From Salomon's introduction of the Profil binding system for lightweight Nordic skis in the early 1990s, cross-country skiing equipment fell into a fairly organized continuum from light skis with system bindings like Rottefella's NNN and Salomon's Profil, to exploring skis with the so-called back country versions of those systems, to real exploring skis and Telemark-specific skis with 75 millimeter bindings.

Clearly the Salomon product was a little better designed, simpler and more solidly built. NNN bindings were put together like a cheap model kit. In the back country versions, Salomon added a few touches to create a better product as well, although neither Salomon nor Rottefella's binding was anything one would really want to take deep into the bush for any length of time.

In the mid 1990s, Salomon introduced the Pilot skating binding. Skating had evolved to the point where a binding that played to its specific needs met a receptive audience. No one missed single-bar skate bindings with elastomer springs once they'd skied Pilot.

For a decade, all was well. NNN bindings got weirder and weirder, while Salomon bindings remained solid and reliable.

All that is over now. As if Nordic skiing in the United States didn't have enough challenges with the warming climate and the sedentary public, now old reliable Salomon has felt compelled to fix things that weren't broken by applying the Pilot concept to all their bindings.

Did Shimano buy them while we weren't looking?

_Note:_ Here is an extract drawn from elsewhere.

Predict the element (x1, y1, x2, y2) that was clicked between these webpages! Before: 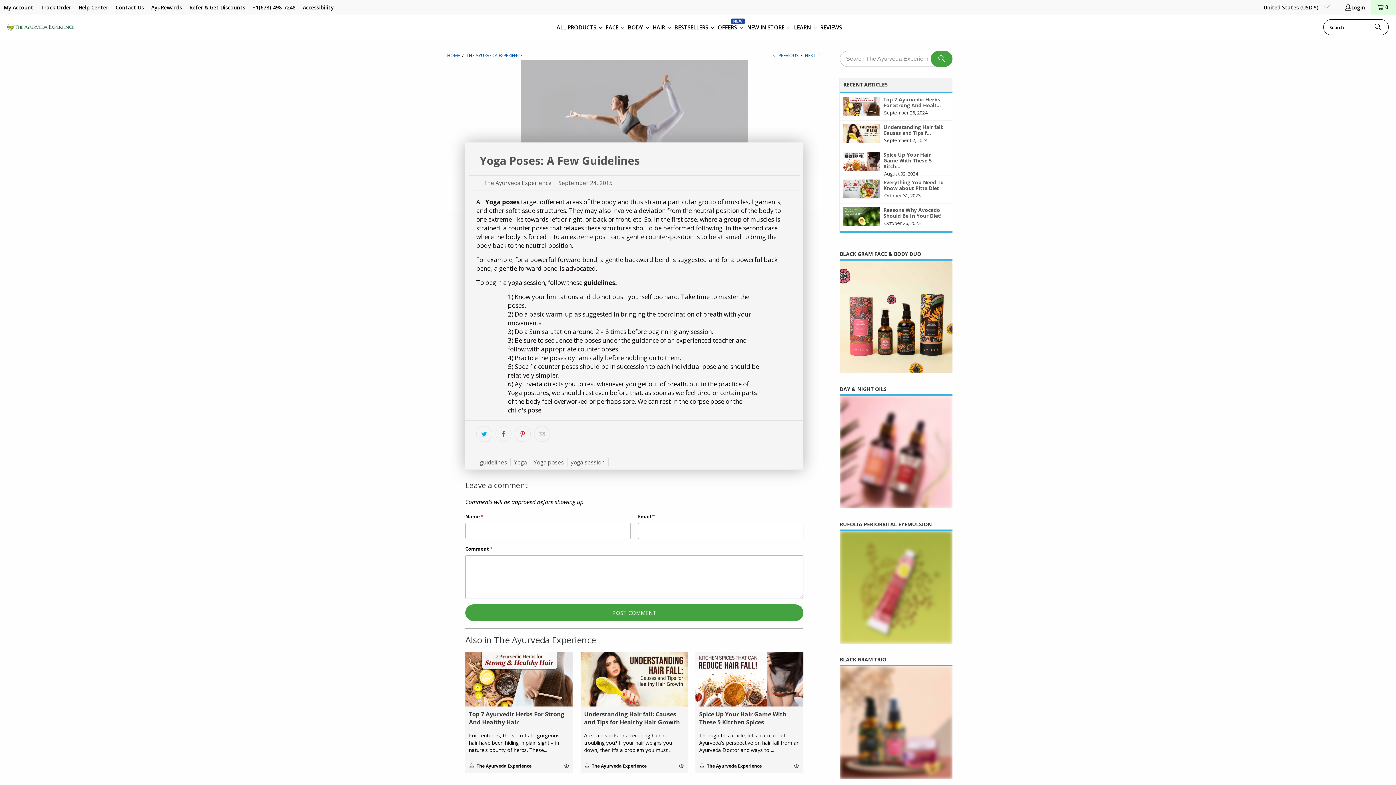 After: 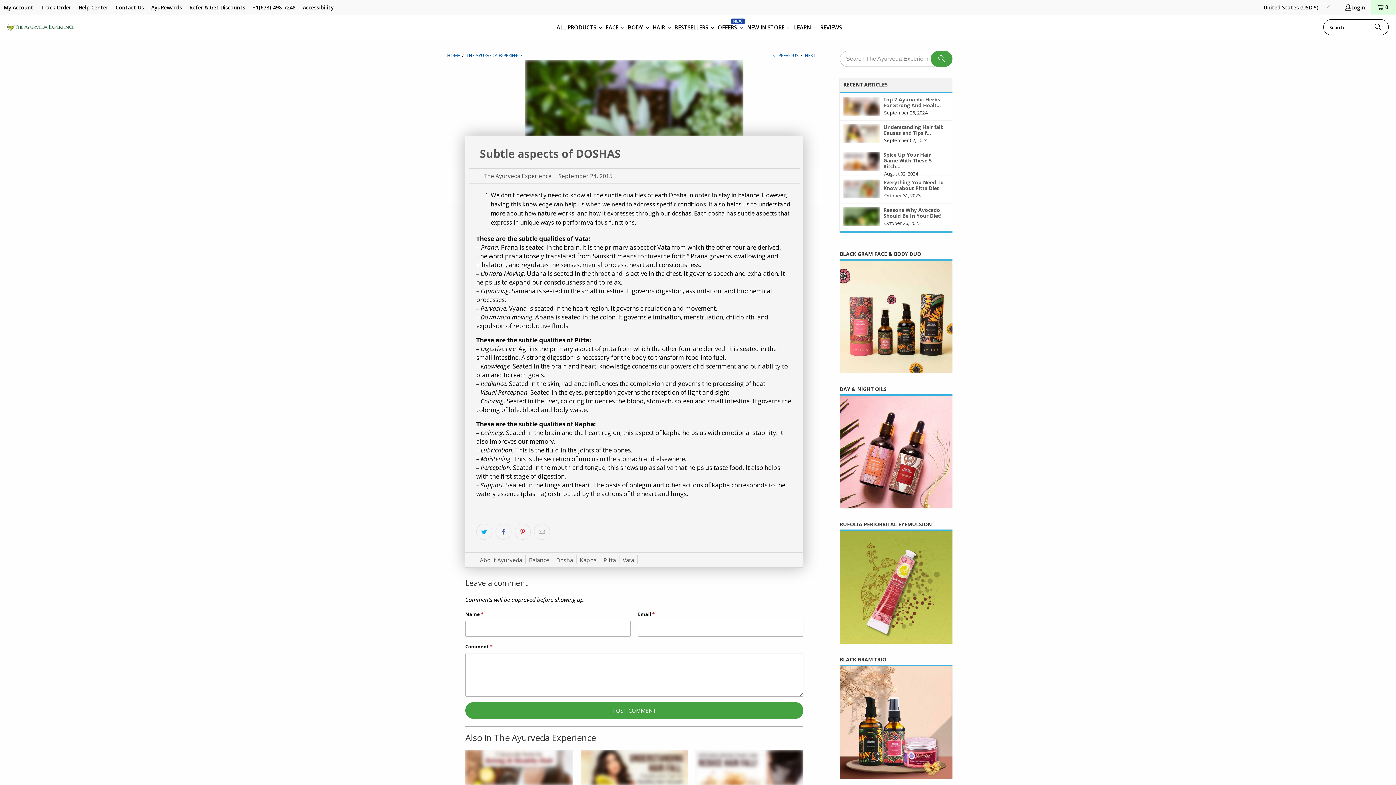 Action: bbox: (771, 52, 798, 58) label:  PREVIOUS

Last year it was Equipe Classic Pilot, a racing classic binding that carried the same hefty price tag as the Pilot skate binding, but without the utterly undeniable advantages the skate binding had brought to the sport. It does provide some improvement over the flexor-type binding it replaces. As racer gear the market could accept it, since racers were already paying the same price for skate bindings and it brought some functional improvement.

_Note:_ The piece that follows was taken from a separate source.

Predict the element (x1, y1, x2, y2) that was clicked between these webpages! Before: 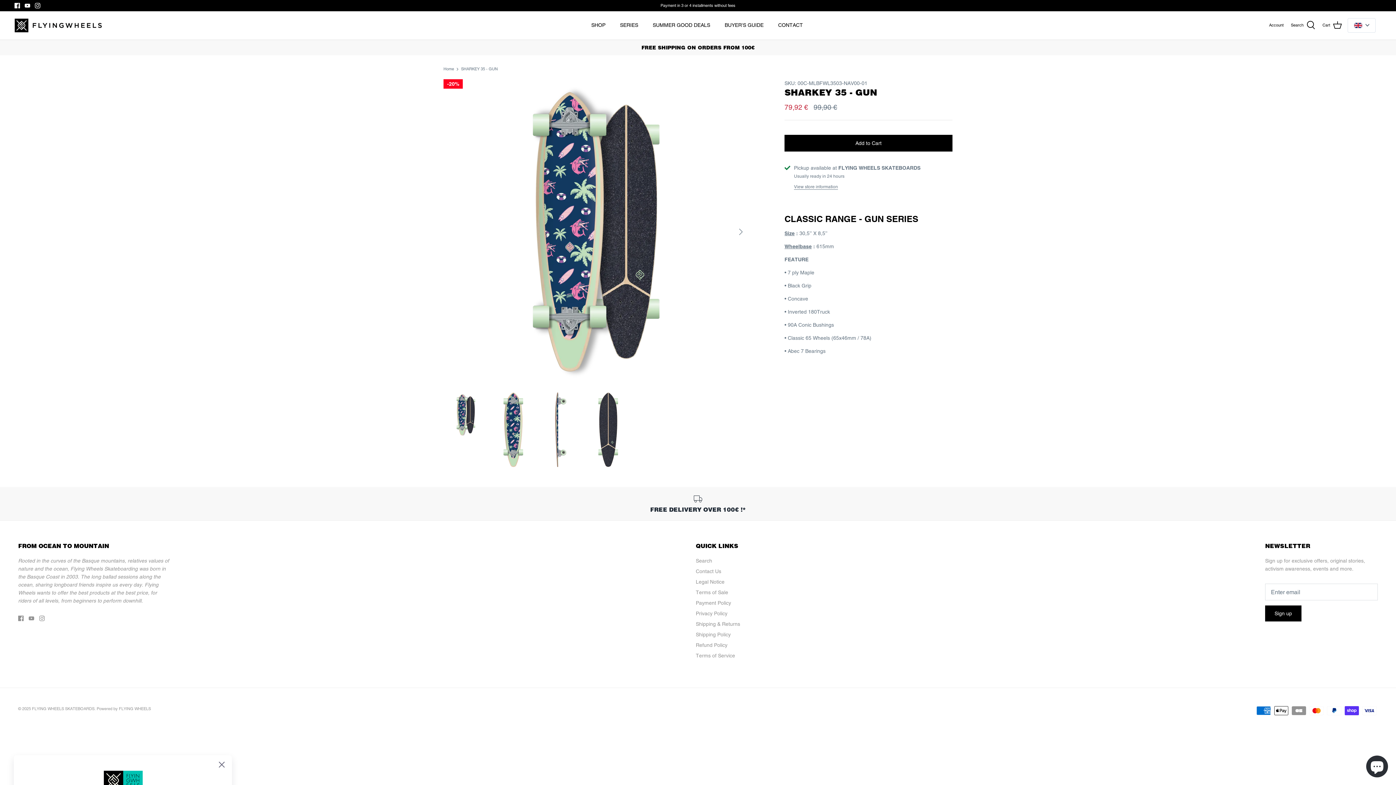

This year, Salomon has introduced an automatic step-in version of Pilot, aimed at touring skiers. They have put a Pilot-only sole on their best-fitting boot, which has been our biggest seller for years, marrying it inextricably to this untried binding.

The touring Pilot binding is harder to get out of than the original Profil. Some people already had trouble escaping from that. Pilot has a definite learning curve. A skier can damage the binding if they lose their balance while trying to get out of it. They can also damage their ski more easily in a foot-tangling crash. The manual release is stiff and awkward. If it had been well designed and carefully built it would provide a better escape for a skier who has fallen. However, combined with Pilot's second bar engaged in the rear lever of the binding, it will not improve things.

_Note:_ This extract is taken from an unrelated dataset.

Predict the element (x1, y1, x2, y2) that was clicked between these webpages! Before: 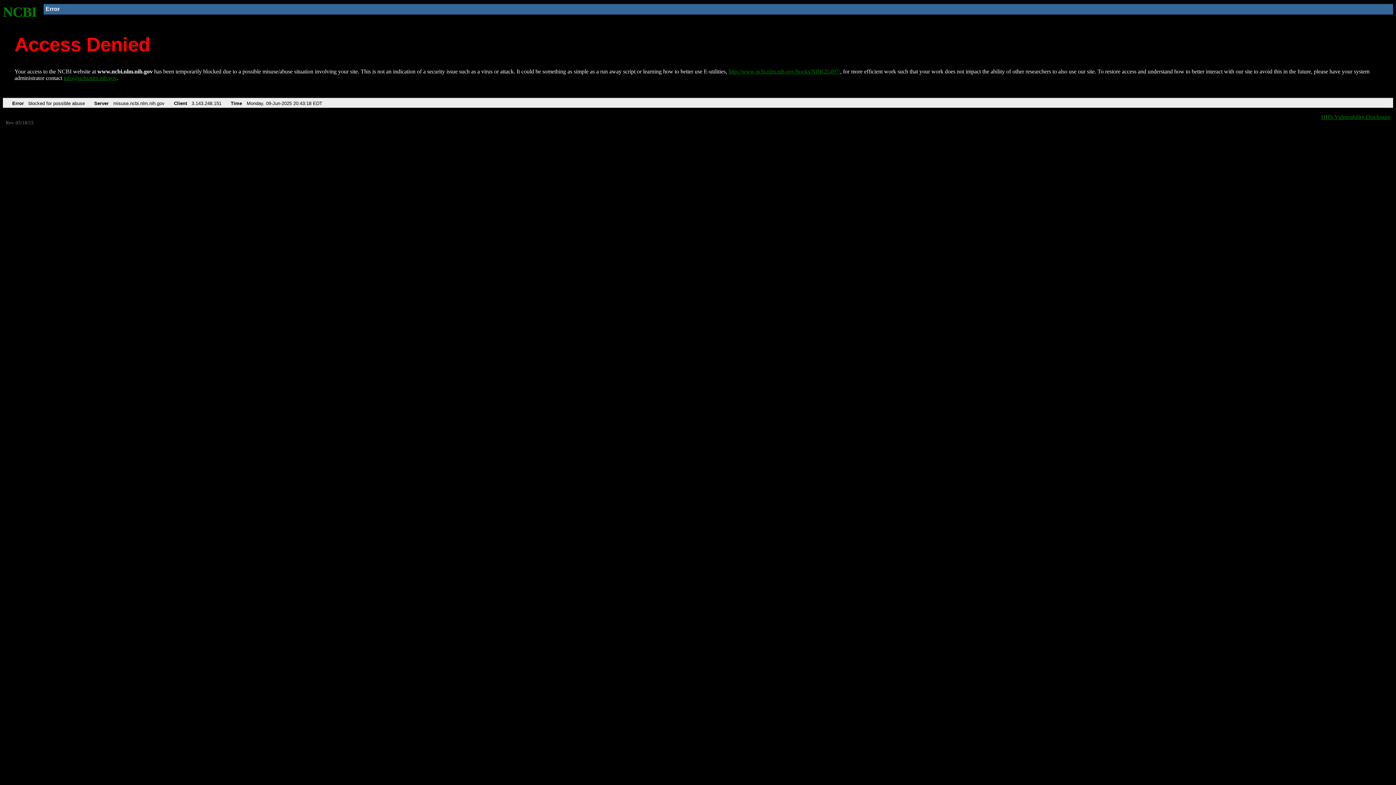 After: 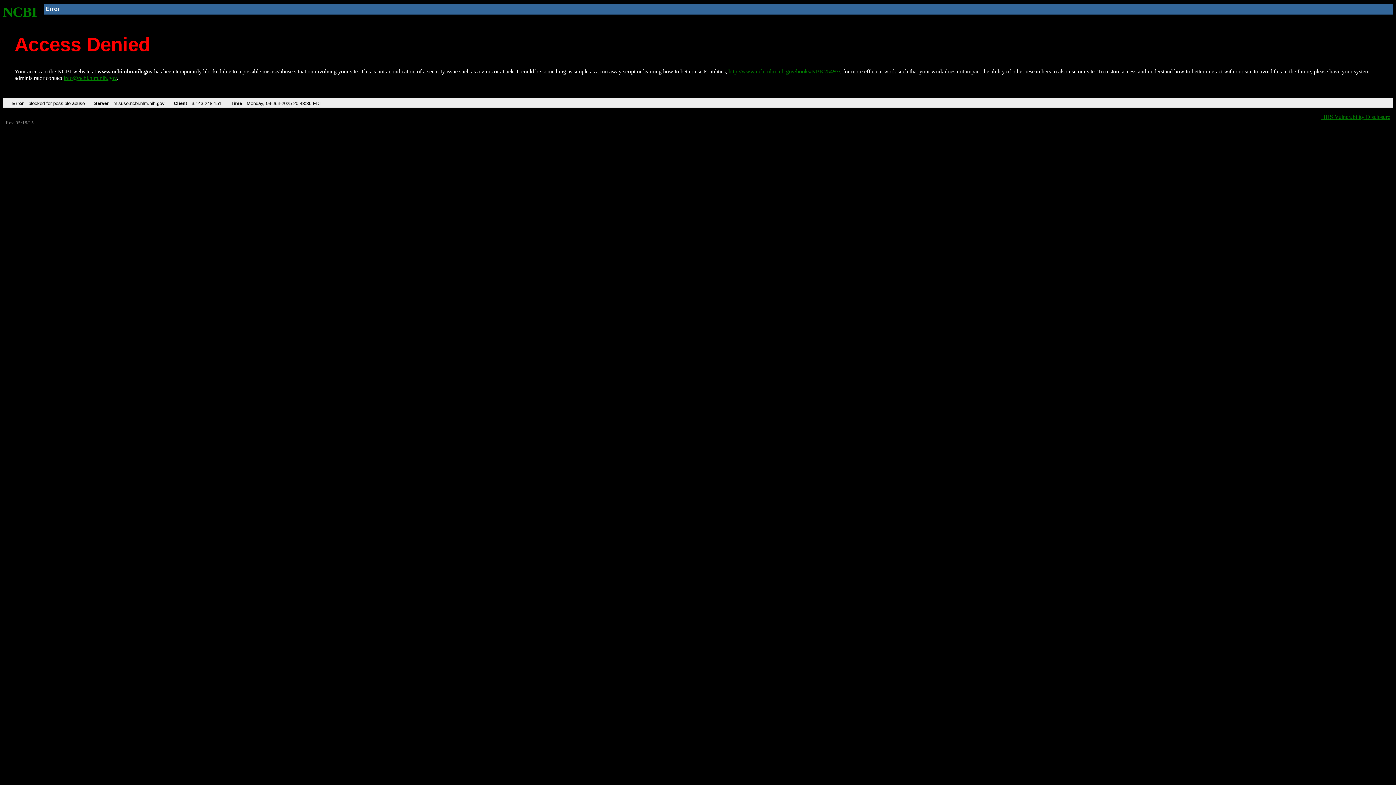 Action: label: NCBI bbox: (2, 4, 37, 19)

It's time for an open-source Nordic binding. For all its limitations, 75 millimeter was available to any boot or binding maker. I don't want to see it come back. Nor do I want anything as cheesy as NNN. Someone, somehow has to tweak the basic concept of the old Profil binding and turn it loose on the market so touring skiers can get used to one true norm and find a variety of competitively-priced products so they can get into the sport without having to make so many decisions up front about which binding company they want to put in charge of their skiing enjoyment.

Nordic skiing has no primary, influential publication, so I have no idea how this concept can ever gain any publicity and traction, but here it is. At least this way someone might stumble on it.